Grimke Sisters
Elliott Mott
Background
Sarah Grimke was born in 1792, and Angelina was born in 1805. Both were born and raised in Charleston, South Carolina on a plantation that their father owned. Despite them living on a plantation, the Grimke sisters grew to despise slavery after witnessing its effects at a young age. They were able to witness the effects of slavery because their father, Fauchereaud Grimke, made them and his other twelve children work in the fields from time to time. In 1819, Sarah took her dying father to Philadelphia to find medical help, where she received it from Quakers. After her father's death, she returned to Charleston and was appalled by the practice of slavery she saw, so she converted to Quakerism and moved to Philadelphia. Angelina soon followed her afterwards.
The Movement
- The Grimke sisters began in the abolitionist movement, which started in the early 1800's in the Northern states. The movement consisted of those who resented slavery, feeling that it was morally wrong, and that all men were created equal.

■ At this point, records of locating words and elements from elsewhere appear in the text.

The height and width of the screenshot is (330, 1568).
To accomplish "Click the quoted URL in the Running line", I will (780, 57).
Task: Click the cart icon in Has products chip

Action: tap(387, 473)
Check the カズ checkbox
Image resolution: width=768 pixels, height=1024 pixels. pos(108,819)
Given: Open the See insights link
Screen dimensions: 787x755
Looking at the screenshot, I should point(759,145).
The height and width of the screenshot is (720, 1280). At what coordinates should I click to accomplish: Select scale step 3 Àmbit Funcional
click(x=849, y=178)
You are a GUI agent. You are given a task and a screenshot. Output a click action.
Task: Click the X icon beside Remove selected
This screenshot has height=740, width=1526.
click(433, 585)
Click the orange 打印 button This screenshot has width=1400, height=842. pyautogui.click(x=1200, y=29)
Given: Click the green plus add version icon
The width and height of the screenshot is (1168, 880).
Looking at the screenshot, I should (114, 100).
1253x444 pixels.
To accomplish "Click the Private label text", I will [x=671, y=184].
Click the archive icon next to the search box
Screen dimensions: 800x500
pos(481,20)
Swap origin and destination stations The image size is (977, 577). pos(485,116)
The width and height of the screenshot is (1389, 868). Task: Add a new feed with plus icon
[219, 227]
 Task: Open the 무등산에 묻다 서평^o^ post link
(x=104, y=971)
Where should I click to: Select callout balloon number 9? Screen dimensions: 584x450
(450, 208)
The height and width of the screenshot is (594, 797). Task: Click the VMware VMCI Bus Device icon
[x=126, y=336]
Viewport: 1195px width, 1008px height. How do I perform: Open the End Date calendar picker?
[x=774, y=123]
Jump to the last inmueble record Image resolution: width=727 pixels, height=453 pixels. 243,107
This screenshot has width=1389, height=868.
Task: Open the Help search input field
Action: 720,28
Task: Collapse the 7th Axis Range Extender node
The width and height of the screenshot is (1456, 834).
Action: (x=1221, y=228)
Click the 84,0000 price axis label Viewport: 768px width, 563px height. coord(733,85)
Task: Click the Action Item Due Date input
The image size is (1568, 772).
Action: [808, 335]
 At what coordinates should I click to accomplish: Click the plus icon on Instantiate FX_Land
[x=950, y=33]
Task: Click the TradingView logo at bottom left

- The sisters eventually moved on to the Women's Rights Movement, which began when the Seneca Falls Convention held by Lucretia Mott and Elizabeth Cady Stanton in New York was convened in 1848, . The movement's main goal was to secure equal rights for women and to remove gender discrimination from laws, institutions and behavioral patterns.
Why did they get involved?
After the Grimke sisters moved to Philadelphia, they began to join the abolitionist movement. In 1836, Angelina wrote the "Appeal to the Christian Women of the South" which implored white southern women to embrace anti-slavery. Angelina's writing was heavily criticized, Southerners opposing the abolitionist message and northerners felt that a woman had no right to write such things. After hearing these criticisms from Northerners, the Grimke sisters joined the women's rights movement.
How did they get involved?
- The Grimke sisters were the first women to speak to a crowd of both men and women, which they did multiple times throughout their tours to parts of the United States.
- Angelina Grimke was the first woman to speak to a legislative body in the United States.
- Sarah Grimke wrote the "Letters on the Equality of the Sexes", a document that expressed the equal rights of men and women.